→ **What you should do**
The answer is the full listing below, copied exactly, with its pictures omitted.

━━━━

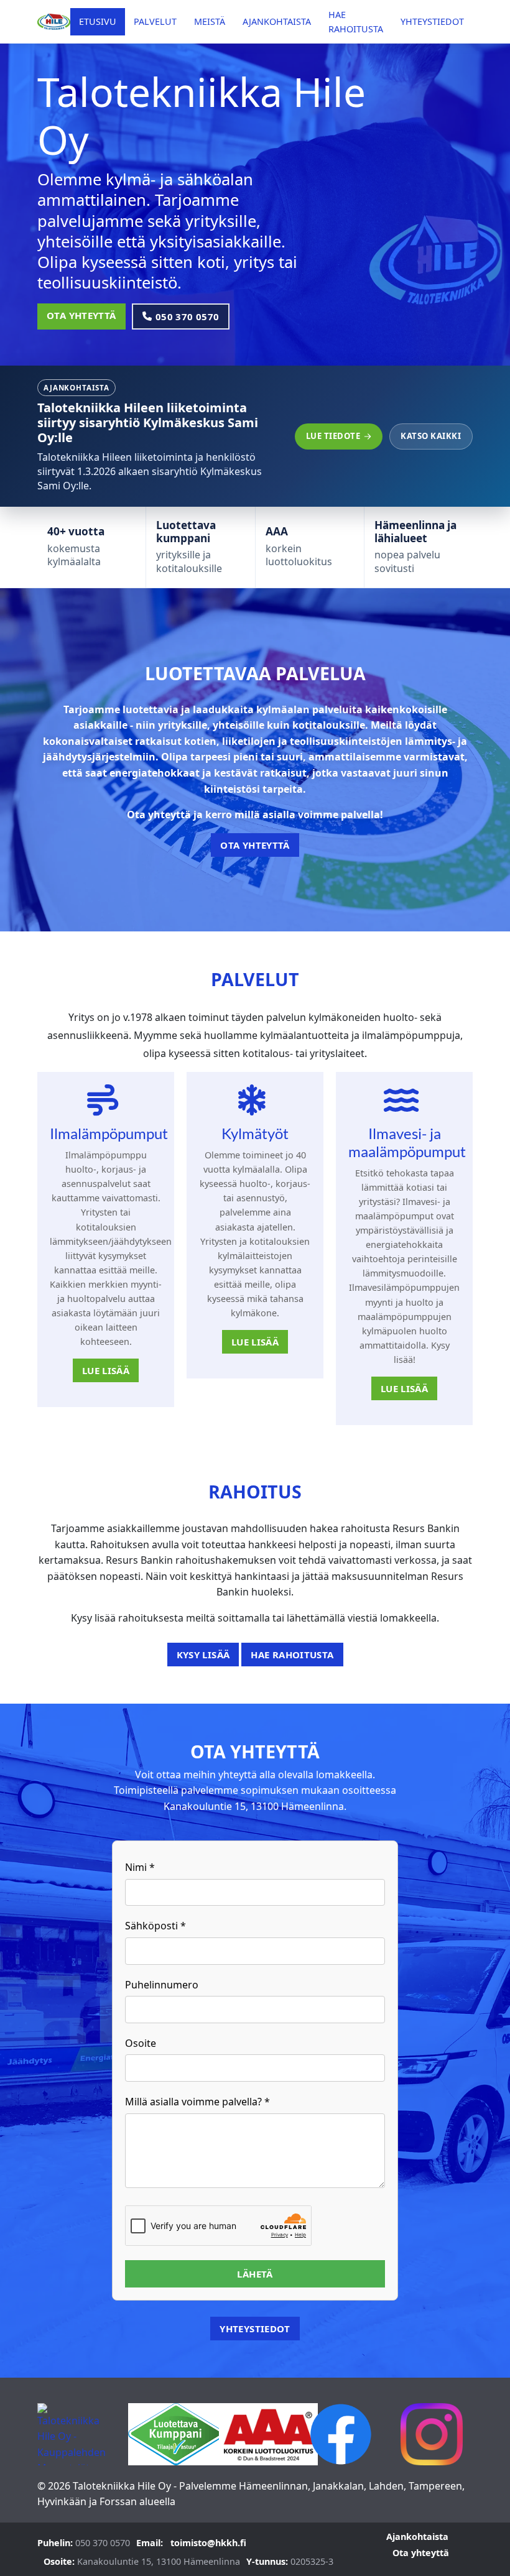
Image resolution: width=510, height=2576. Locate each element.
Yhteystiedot (255, 2328)
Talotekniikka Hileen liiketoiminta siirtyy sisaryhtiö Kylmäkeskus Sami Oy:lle (147, 422)
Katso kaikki (431, 435)
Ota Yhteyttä (255, 845)
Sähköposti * (155, 1925)
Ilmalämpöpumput (109, 1133)
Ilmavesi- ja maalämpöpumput (407, 1142)
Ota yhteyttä (81, 315)
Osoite (140, 2043)
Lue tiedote (333, 435)
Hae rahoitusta (292, 1654)
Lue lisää (105, 1370)
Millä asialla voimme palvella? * (197, 2101)
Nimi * (140, 1867)
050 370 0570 (187, 316)
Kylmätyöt (255, 1133)
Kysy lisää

━━━━

→ **Task solution**
Image resolution: width=510, height=2576. Locate each element.
Yhteystiedot (255, 2328)
Talotekniikka Hileen liiketoiminta siirtyy sisaryhtiö Kylmäkeskus Sami Oy:lle (147, 422)
Katso kaikki (431, 435)
Ota Yhteyttä (255, 845)
Sähköposti * (155, 1925)
Ilmalämpöpumput (109, 1133)
Ilmavesi- ja maalämpöpumput (407, 1142)
Ota yhteyttä (81, 315)
Osoite (140, 2043)
Lue tiedote (333, 435)
Hae rahoitusta (292, 1654)
Lue lisää (105, 1370)
Millä asialla voimme palvella? * (197, 2101)
Nimi * (140, 1867)
050 370 0570 (187, 316)
Kylmätyöt (255, 1133)
Kysy lisää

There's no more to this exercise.